>> START DATASET ENTRIES
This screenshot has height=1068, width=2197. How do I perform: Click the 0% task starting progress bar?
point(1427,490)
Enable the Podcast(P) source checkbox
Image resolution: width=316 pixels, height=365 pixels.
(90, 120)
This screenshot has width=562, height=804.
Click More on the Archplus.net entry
>> END DATASET ENTRIES
>> START DATASET ENTRIES
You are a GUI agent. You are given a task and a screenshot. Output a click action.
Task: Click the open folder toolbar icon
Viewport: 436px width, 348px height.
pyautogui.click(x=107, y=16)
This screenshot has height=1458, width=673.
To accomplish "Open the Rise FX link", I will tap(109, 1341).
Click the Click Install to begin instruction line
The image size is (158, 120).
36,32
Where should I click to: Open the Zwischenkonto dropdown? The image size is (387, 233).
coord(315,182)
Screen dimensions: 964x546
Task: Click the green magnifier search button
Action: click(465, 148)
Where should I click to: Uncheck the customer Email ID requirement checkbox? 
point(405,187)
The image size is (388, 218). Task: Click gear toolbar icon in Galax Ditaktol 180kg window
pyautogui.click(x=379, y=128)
>> END DATASET ENTRIES
Locate every line in the entries above that contains the string "checkbox", matching case exactly, and copy each of those lines in full.

Enable the Podcast(P) source checkbox
Where should I click to: Uncheck the customer Email ID requirement checkbox? 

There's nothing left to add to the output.